The lines below, from the one containing "How do I perform: Click" through the one containing "Task: Click the computer icon in address bar", should be set down exactly, with no pictures and nothing else.

Data to examine |
--------------------
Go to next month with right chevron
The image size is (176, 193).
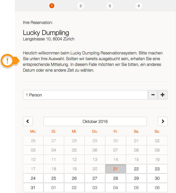tap(163, 121)
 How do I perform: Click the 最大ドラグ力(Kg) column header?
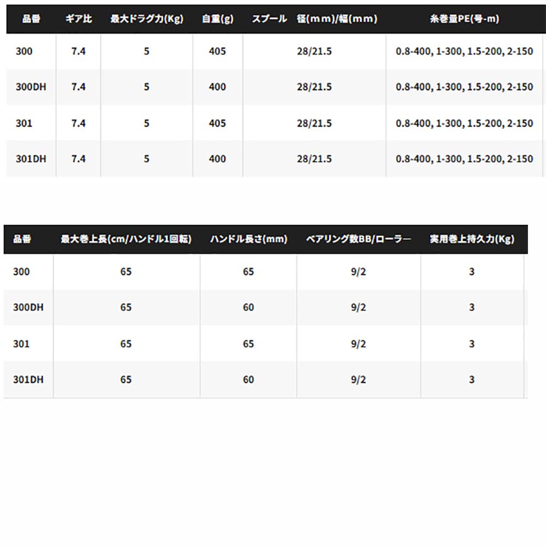[146, 19]
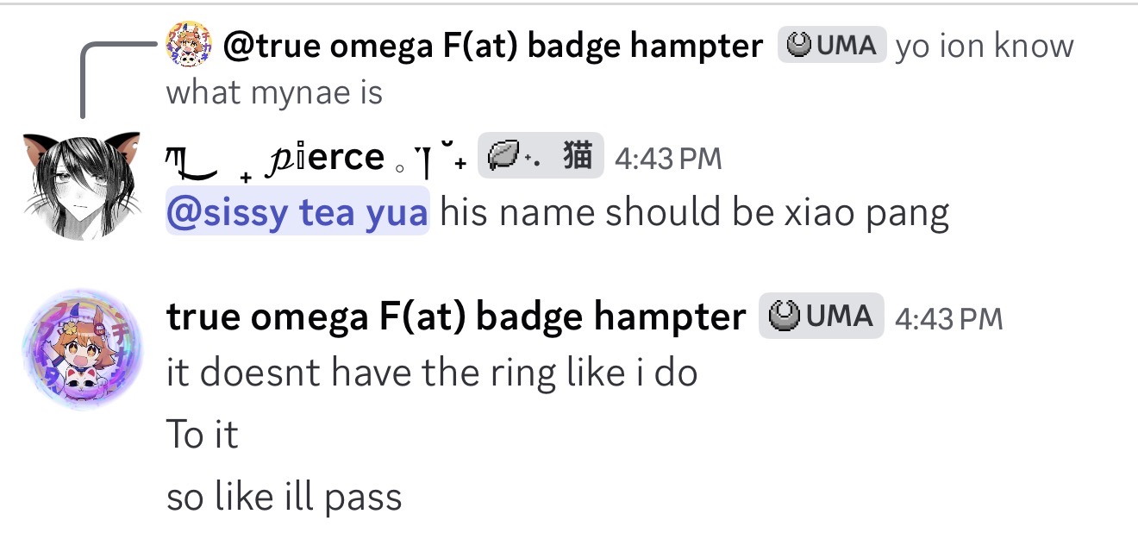Select the message 'it doesnt have the ring'
1138x533 pixels.
tap(431, 373)
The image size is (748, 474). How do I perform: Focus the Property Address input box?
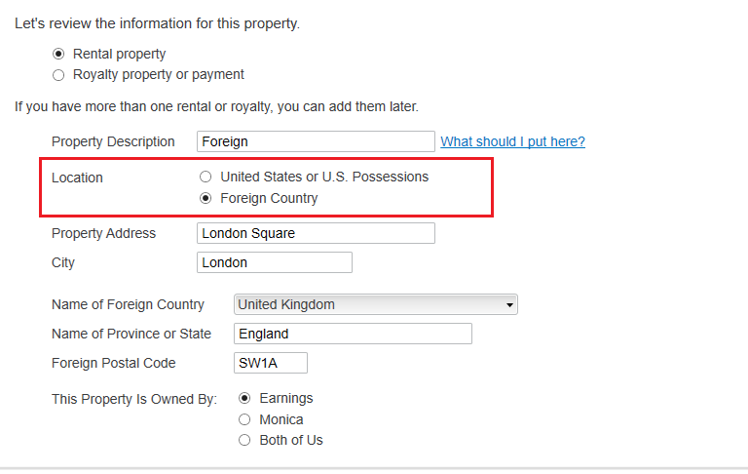click(316, 233)
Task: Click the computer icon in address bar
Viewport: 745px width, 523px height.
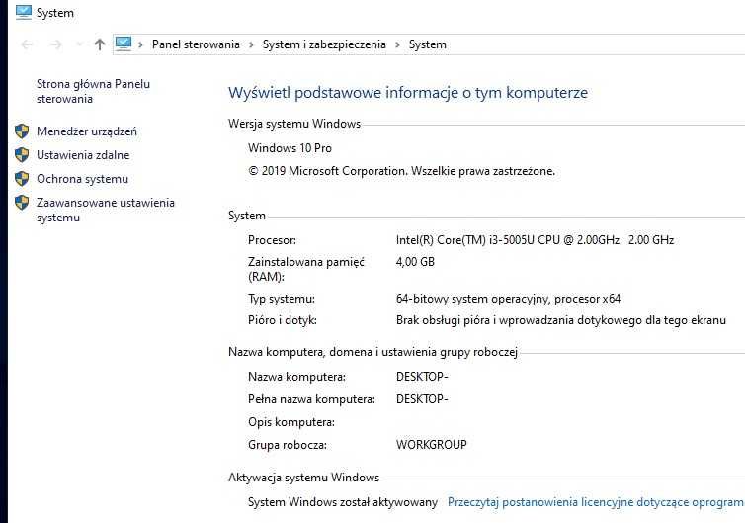Action: [x=124, y=44]
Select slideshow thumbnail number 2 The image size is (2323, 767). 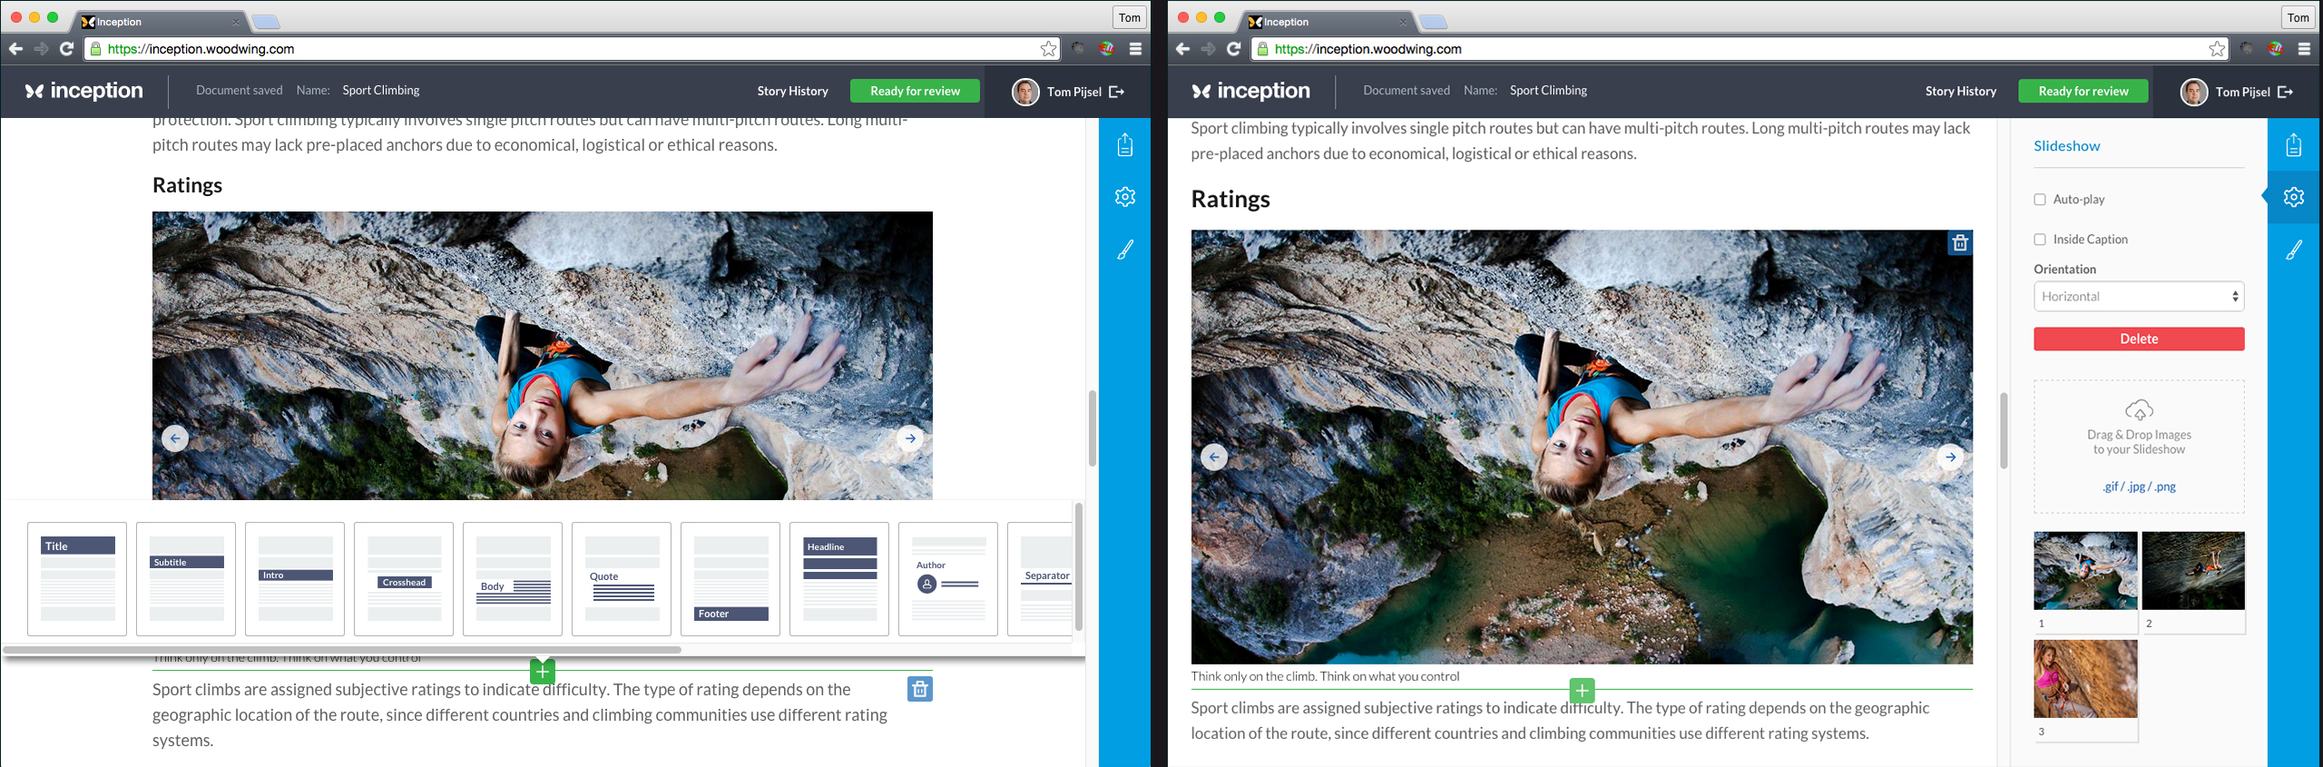click(x=2192, y=572)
--------------------
Answer for this exercise |
 How do I perform: Click the 最大ドラグ力(Kg) column header?
[146, 19]
Select the message 'it doesnt have the ring'
1138x533 pixels.
tap(431, 373)
The image size is (748, 474). How do I perform: Focus the Property Address input box?
click(316, 233)
Task: Click the computer icon in address bar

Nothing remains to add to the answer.